Esa junta tendría la responsabilidad de reconstruir el CNE, garantizar la libertad de prensa, recuperar la seguridad electoral y preparar las condiciones para unas elecciones verdaderamente competitivas.
María Corina Machado podría participar posteriormente, pero Rubio no le garantizó la Presidencia ni el liderazgo del proceso. Dijo que su papel dependerá de lo que decidan los venezolanos.
Esto coloca a María Corina en una situación extremadamente delicada. Conserva un enorme respaldo popular, pero no controla la estructura institucional que actualmente negocia la transición.
Además, Rubio acaba de advertir que los movimientos de protesta deben transformarse en fuerzas electorales. Tener popularidad no será suficiente: María Corina necesitará organización, representación institucional, presencia en la mesa y capacidad para competir dentro del nuevo sistema.
La estructura que comienza a dibujarse es bastante clara: Chris Wright controla la reconstrucción económica y energética; Marco Rubio conduce la transición diplomática; la Asamblea Nacional de 2015 aporta legitimidad institucional, y Delcy Rodríguez permanece mientras continúe siendo funcional.
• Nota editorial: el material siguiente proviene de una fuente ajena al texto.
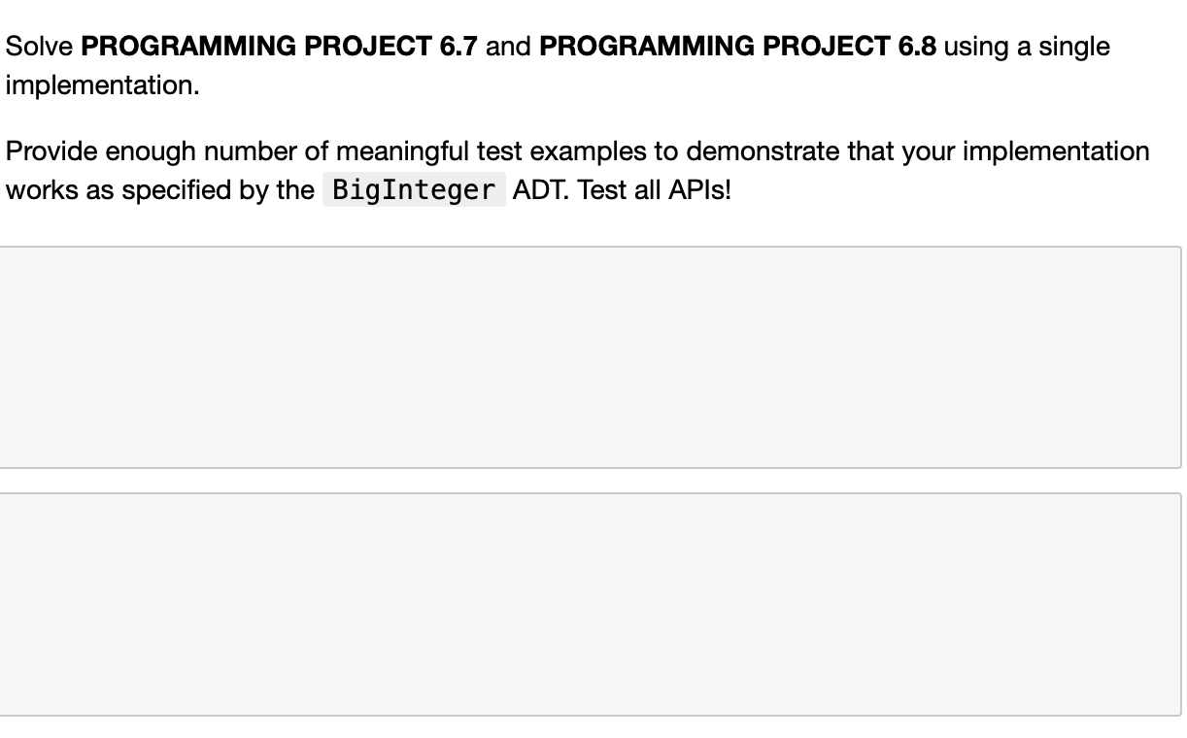Select the BigInteger code text
The image size is (1187, 738).
pyautogui.click(x=413, y=188)
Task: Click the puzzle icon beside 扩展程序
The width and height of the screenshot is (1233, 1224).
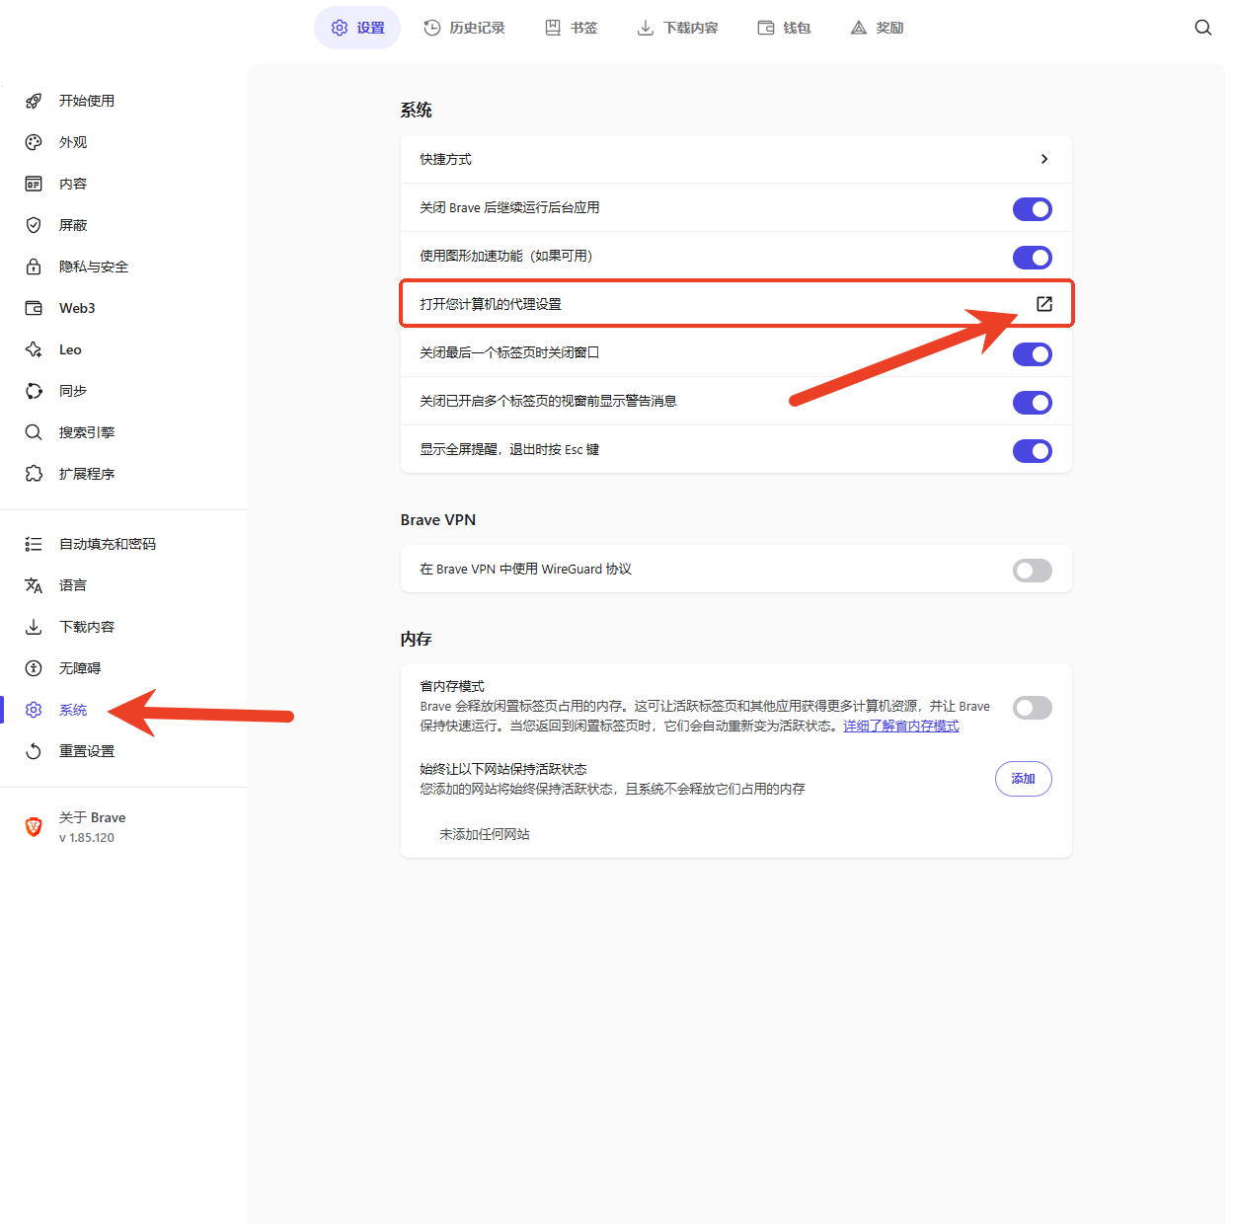Action: (x=34, y=474)
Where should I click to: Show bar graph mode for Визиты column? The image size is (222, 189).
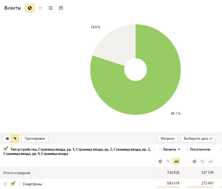(x=176, y=161)
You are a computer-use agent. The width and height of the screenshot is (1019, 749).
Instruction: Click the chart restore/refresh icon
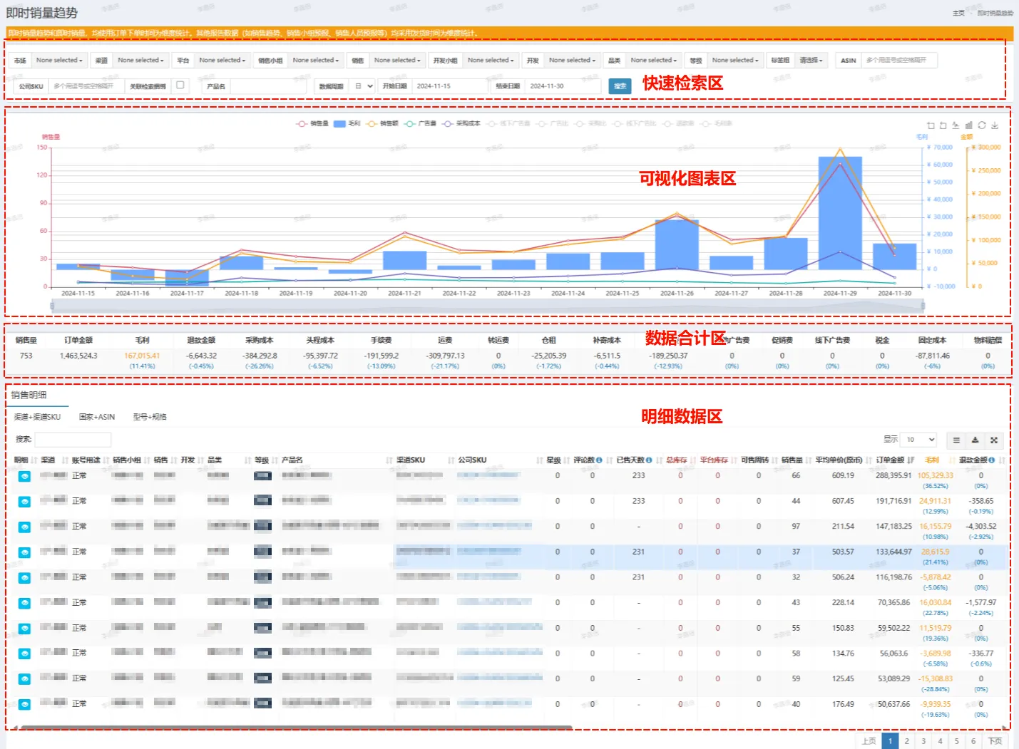pos(982,125)
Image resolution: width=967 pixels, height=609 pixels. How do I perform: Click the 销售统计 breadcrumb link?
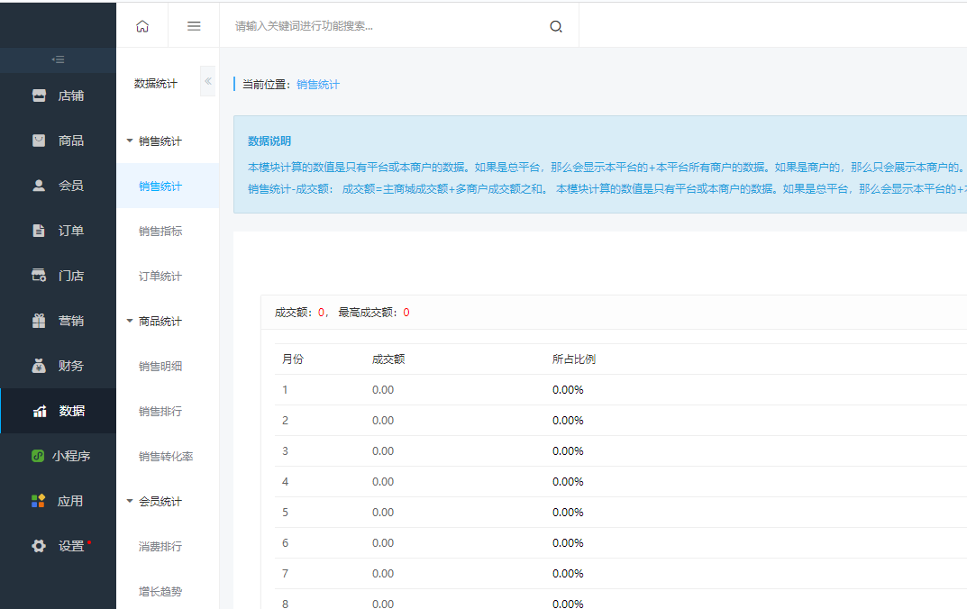318,85
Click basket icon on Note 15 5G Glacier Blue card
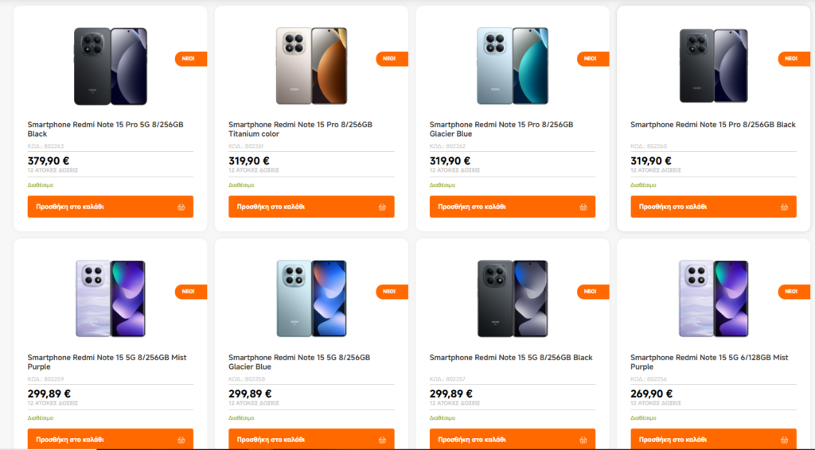The width and height of the screenshot is (815, 450). [382, 440]
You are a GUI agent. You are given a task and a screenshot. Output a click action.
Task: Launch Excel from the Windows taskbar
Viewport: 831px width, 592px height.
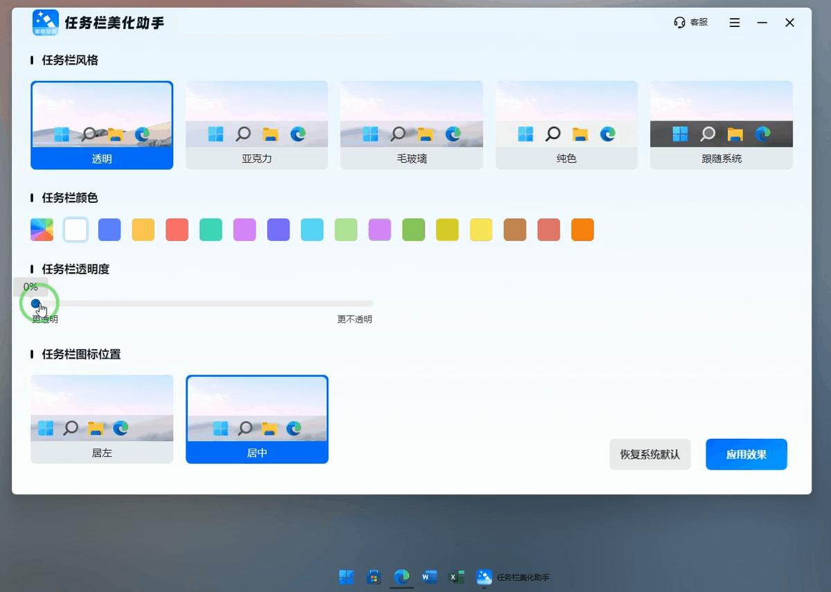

No está confirmado que Dinorah Figuera presidirá una junta ni que la transición durará exactamente tres años. Pero las declaraciones de Trump y Rubio hacen que ese escenario sea cada vez más plausible.
A menos que se produzca un giro de 180 grados, primero vendrá la estabilización económica, después la reconstrucción institucional y solamente al final las elecciones.